Stored records:
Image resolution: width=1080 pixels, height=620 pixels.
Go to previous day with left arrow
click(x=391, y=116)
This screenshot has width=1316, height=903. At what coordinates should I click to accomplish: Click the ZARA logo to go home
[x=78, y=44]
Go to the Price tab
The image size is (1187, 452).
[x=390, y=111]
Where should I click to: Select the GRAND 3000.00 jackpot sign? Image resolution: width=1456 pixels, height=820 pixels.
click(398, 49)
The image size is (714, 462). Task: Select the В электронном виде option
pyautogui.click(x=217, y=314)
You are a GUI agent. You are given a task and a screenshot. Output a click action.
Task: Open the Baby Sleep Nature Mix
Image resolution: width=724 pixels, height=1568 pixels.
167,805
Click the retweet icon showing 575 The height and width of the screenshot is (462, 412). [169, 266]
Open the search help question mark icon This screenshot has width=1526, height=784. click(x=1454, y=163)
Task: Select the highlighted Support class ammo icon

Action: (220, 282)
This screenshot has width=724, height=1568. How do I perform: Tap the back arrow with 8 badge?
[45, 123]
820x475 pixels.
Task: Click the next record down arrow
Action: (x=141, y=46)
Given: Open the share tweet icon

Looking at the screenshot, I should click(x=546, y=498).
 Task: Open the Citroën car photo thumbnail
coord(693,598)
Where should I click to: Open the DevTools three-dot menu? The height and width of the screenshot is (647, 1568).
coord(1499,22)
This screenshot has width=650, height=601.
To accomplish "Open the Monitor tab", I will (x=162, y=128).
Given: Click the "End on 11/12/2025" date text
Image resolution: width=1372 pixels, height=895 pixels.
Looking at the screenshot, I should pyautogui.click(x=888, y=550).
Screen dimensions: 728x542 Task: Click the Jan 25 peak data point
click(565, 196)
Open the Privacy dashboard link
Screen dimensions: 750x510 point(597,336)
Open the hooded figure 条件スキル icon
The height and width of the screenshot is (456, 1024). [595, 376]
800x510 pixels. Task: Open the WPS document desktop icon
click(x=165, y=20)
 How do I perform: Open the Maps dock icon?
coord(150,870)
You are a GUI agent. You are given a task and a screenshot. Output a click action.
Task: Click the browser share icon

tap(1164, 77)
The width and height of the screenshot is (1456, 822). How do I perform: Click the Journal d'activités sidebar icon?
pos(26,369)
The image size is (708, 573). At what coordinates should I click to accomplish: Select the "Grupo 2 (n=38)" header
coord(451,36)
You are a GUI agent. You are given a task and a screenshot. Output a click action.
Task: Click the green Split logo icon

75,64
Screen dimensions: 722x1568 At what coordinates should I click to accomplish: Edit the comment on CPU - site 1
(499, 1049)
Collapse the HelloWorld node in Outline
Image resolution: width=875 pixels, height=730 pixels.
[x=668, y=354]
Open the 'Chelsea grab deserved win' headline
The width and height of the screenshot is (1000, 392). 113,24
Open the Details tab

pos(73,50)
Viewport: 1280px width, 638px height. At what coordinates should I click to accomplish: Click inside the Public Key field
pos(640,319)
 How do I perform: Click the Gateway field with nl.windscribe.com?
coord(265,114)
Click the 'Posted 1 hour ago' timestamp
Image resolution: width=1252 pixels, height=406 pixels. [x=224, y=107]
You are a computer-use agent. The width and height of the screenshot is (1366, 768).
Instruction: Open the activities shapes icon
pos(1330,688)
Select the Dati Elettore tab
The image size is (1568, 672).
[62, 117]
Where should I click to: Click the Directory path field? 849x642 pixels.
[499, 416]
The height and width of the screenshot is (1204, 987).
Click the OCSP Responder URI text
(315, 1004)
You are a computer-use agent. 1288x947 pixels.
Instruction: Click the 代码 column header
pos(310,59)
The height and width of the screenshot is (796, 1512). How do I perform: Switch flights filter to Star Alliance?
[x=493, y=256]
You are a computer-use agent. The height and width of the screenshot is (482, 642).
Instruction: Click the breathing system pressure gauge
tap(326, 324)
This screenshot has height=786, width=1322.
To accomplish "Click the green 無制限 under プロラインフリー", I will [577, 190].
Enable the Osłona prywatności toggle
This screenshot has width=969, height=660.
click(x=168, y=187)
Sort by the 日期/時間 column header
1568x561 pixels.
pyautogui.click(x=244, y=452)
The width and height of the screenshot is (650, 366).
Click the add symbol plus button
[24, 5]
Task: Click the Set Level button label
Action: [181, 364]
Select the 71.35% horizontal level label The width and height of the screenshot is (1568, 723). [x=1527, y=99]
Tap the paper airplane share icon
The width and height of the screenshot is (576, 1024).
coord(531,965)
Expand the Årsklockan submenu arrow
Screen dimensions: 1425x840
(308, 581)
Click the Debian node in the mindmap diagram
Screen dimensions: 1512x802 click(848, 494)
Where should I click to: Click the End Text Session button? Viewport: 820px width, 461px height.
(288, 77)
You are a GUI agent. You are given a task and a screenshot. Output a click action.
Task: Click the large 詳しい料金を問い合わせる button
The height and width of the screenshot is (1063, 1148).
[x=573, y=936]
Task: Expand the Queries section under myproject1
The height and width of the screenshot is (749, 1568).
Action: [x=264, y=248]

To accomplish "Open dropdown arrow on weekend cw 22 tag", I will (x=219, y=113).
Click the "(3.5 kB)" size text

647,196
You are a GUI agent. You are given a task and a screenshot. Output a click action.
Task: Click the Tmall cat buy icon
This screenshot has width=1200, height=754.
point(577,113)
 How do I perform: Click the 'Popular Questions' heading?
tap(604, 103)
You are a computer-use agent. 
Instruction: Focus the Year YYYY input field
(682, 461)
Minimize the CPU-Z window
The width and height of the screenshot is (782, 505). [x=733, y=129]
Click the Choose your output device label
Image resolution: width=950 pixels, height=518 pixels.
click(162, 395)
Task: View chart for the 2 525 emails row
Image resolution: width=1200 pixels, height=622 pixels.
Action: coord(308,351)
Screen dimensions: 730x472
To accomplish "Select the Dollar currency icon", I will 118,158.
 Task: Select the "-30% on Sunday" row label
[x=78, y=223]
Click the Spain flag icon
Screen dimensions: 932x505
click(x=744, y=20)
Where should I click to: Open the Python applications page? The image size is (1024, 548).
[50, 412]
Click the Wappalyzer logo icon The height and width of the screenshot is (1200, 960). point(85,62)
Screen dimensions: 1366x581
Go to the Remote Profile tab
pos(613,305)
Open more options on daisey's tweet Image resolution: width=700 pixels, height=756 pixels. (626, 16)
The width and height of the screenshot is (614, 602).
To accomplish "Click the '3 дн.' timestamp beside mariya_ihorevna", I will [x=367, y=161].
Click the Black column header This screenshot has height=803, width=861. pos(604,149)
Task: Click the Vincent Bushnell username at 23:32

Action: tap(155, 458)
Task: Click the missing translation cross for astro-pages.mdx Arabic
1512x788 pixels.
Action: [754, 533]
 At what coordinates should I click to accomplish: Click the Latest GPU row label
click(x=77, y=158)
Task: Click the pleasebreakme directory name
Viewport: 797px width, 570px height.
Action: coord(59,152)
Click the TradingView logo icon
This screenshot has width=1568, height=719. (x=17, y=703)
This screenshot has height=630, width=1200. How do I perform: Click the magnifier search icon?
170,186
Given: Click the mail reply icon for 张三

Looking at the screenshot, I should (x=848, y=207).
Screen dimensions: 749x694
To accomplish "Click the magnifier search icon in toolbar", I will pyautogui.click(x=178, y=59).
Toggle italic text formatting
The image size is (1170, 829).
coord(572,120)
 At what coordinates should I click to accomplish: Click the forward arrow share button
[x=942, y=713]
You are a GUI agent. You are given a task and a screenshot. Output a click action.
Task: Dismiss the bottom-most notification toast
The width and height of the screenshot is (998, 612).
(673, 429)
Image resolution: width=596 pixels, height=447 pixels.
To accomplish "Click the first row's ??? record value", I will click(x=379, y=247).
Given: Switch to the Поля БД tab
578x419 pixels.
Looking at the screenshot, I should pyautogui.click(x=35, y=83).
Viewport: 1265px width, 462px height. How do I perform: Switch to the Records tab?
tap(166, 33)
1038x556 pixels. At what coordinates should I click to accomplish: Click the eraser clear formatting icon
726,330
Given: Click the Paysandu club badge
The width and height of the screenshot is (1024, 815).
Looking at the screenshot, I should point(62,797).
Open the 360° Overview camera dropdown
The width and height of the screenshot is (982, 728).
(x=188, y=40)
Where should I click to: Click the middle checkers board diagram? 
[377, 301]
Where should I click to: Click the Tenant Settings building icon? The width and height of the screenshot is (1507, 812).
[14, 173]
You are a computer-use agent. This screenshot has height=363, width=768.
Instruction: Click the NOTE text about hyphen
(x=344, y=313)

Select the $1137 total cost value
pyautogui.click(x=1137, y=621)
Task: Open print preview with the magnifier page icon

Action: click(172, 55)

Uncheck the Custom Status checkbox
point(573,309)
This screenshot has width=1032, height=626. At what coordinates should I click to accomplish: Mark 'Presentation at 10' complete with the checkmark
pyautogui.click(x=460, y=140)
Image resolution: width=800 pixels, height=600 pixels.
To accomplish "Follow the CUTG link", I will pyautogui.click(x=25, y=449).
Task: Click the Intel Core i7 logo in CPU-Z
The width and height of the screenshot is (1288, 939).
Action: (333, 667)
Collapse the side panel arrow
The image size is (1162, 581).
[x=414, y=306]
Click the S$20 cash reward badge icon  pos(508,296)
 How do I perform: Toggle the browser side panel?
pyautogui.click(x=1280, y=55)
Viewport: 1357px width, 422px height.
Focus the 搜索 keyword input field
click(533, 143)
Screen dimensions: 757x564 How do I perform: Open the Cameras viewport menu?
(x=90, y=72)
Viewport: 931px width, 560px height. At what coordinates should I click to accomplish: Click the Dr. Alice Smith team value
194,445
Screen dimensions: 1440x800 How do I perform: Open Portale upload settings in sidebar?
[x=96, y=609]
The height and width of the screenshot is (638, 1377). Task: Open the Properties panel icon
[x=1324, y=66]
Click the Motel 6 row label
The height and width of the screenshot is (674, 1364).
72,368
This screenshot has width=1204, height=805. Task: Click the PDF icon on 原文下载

— ASSIGNMENT —
Of the entries above, repeat exactly the lines from the line with "Screen dimensions: 730x472" through the line with "Click the Black", both of them included.

— EXPECTED ANSWER —
Screen dimensions: 730x472
To accomplish "Select the Dollar currency icon", I will 118,158.
 Task: Select the "-30% on Sunday" row label
[x=78, y=223]
Click the Spain flag icon
Screen dimensions: 932x505
click(x=744, y=20)
Where should I click to: Open the Python applications page? The image size is (1024, 548).
[50, 412]
Click the Wappalyzer logo icon The height and width of the screenshot is (1200, 960). point(85,62)
Screen dimensions: 1366x581
Go to the Remote Profile tab
pos(613,305)
Open more options on daisey's tweet Image resolution: width=700 pixels, height=756 pixels. (626, 16)
The width and height of the screenshot is (614, 602).
To accomplish "Click the '3 дн.' timestamp beside mariya_ihorevna", I will [x=367, y=161].
Click the Black column header This screenshot has height=803, width=861. pos(604,149)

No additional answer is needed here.